• **Provided records**

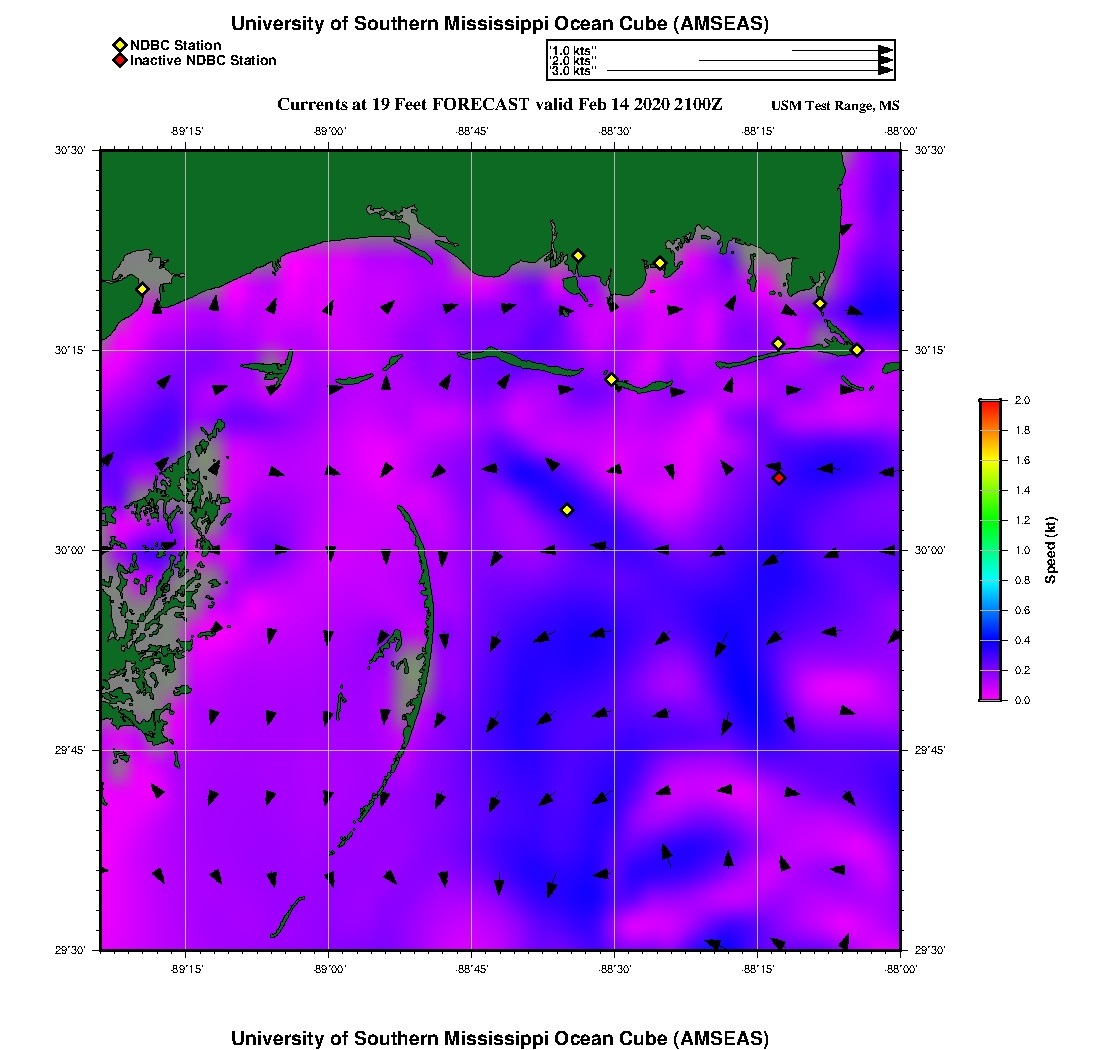Click the 'Speed (kt)' color bar label
The height and width of the screenshot is (1050, 1100).
click(1051, 550)
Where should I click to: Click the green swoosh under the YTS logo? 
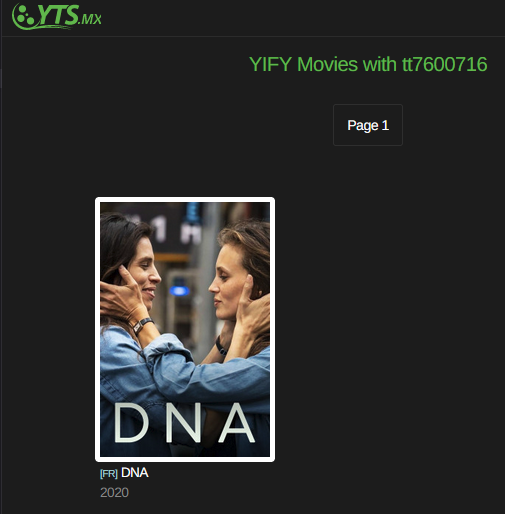[x=43, y=27]
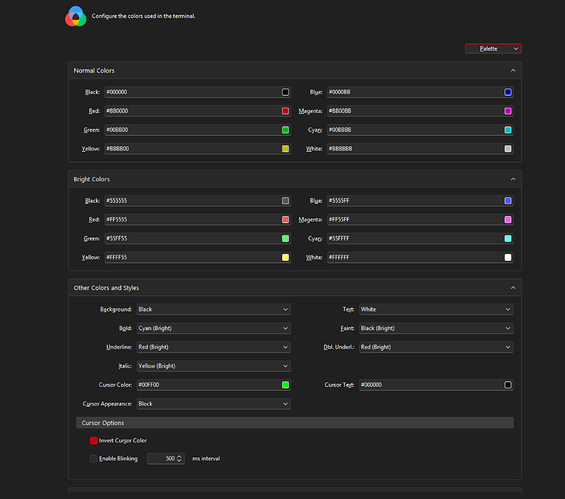Open Normal Magenta color swatch

click(x=508, y=111)
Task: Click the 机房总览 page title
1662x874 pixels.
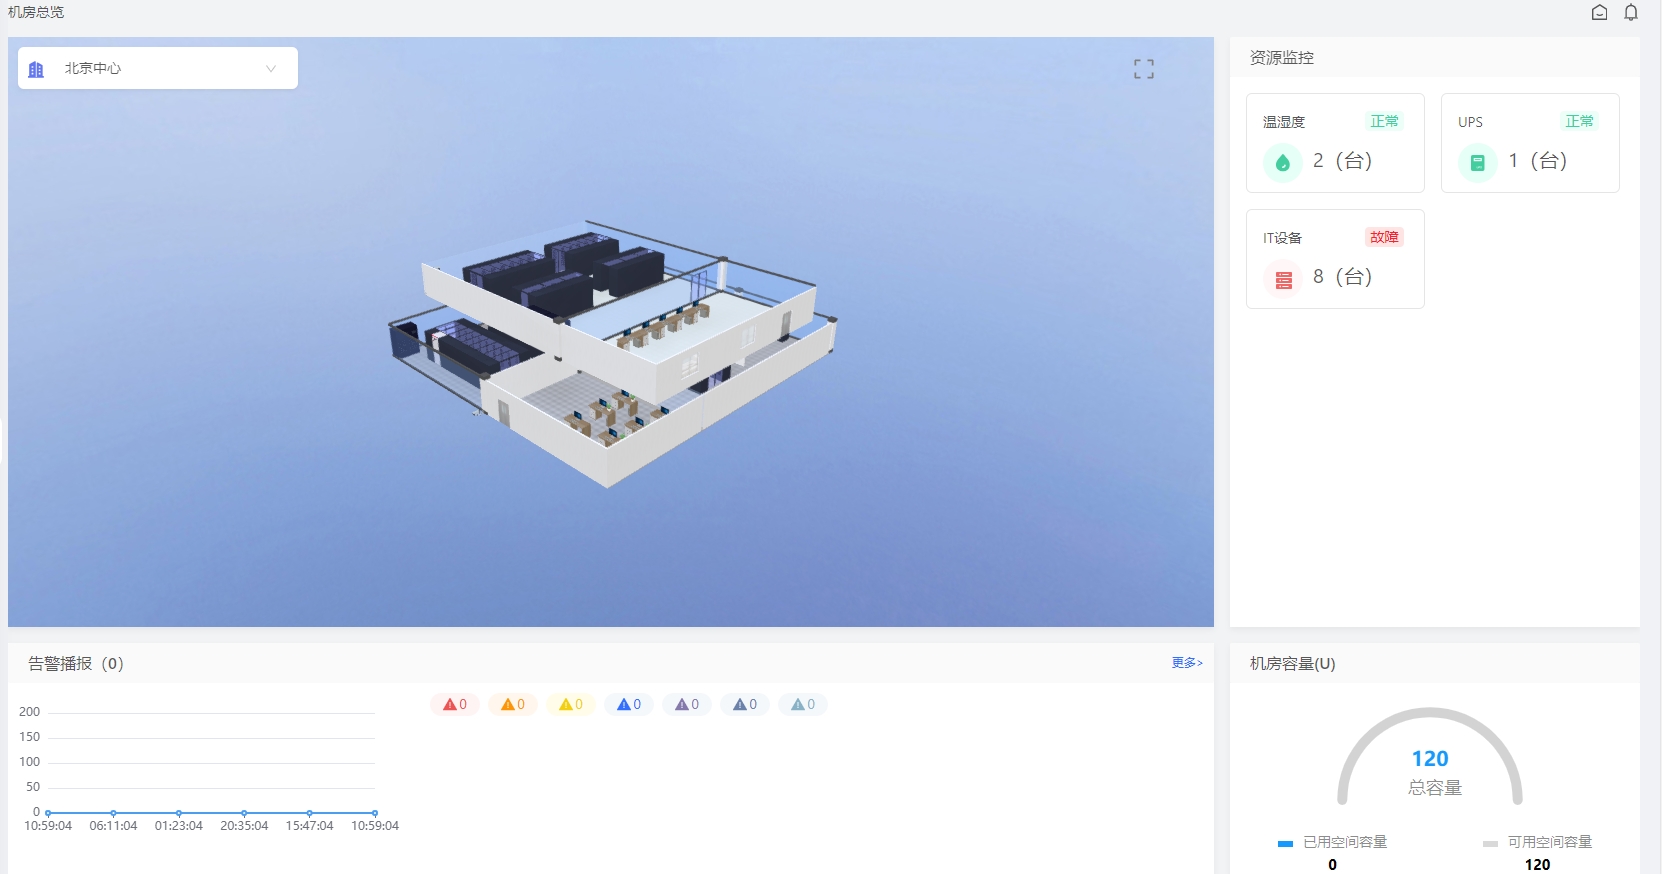Action: point(36,12)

• **The problem**
Leaving aside every picture, transcribe exactly the lines that run from the one with "Where should I" to the close of the listing above.

• **Result of this exercise**
Where should I click to: Click the green swoosh under the YTS logo? 
[x=43, y=27]
Open Normal Magenta color swatch

click(x=508, y=111)
Task: Click the 机房总览 page title
1662x874 pixels.
Action: point(36,12)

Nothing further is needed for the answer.